## Task prompt
Echo every line from the line with "At what (x,y)" to the line with "Looking at the", both included, without alteration. Omit the pictures from your reply.

## Records shown

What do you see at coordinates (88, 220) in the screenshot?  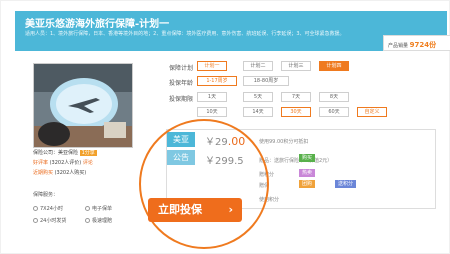 I see `claim-icon` at bounding box center [88, 220].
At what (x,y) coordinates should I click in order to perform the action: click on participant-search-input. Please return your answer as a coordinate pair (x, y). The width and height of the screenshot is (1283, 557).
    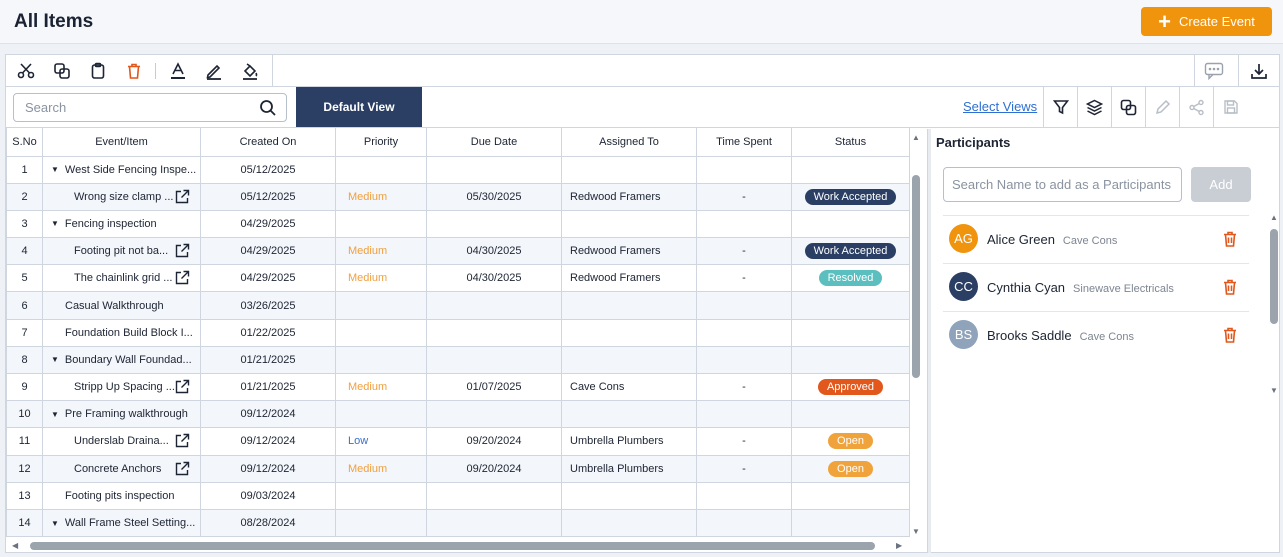
    Looking at the image, I should click on (1062, 184).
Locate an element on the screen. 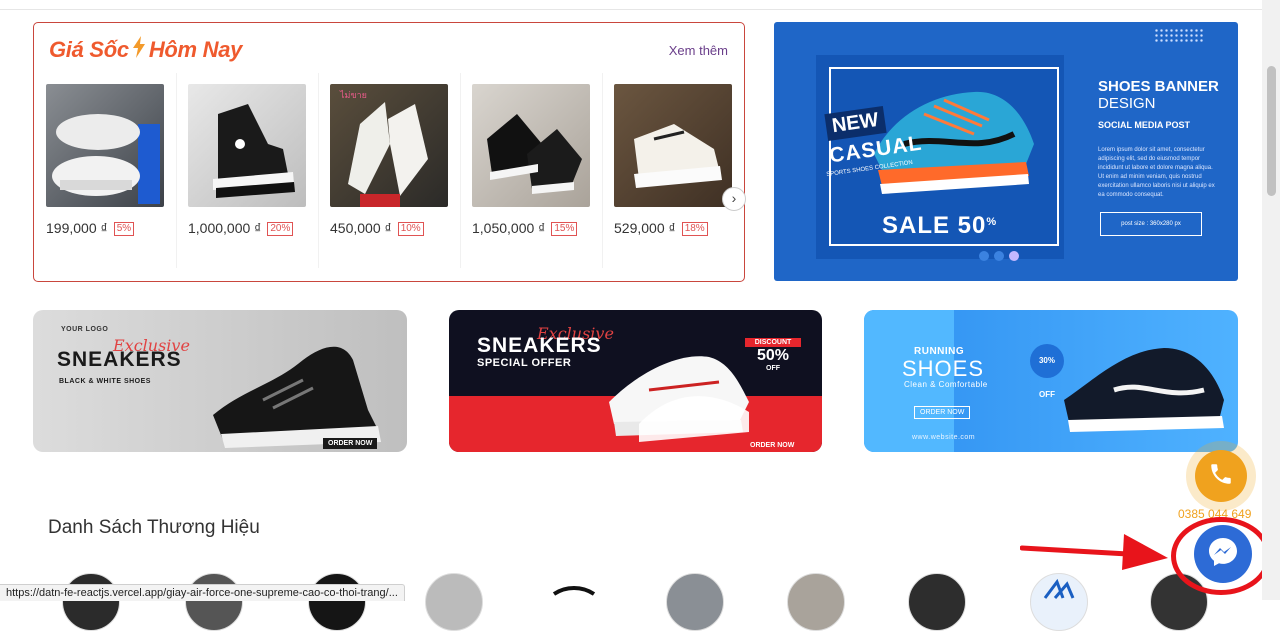 The image size is (1280, 631). page-scrollbar is located at coordinates (1271, 300).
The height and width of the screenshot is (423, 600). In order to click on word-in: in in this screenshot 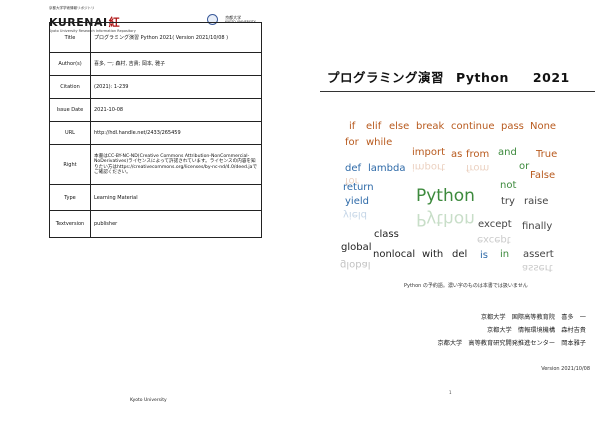, I will do `click(505, 254)`.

## Response
At what (x,y) coordinates should I click in order to perform the action: click on participant-search-input. Please return your answer as a coordinate pair (x, y). The width and height of the screenshot is (1283, 557).
    Looking at the image, I should click on (1062, 184).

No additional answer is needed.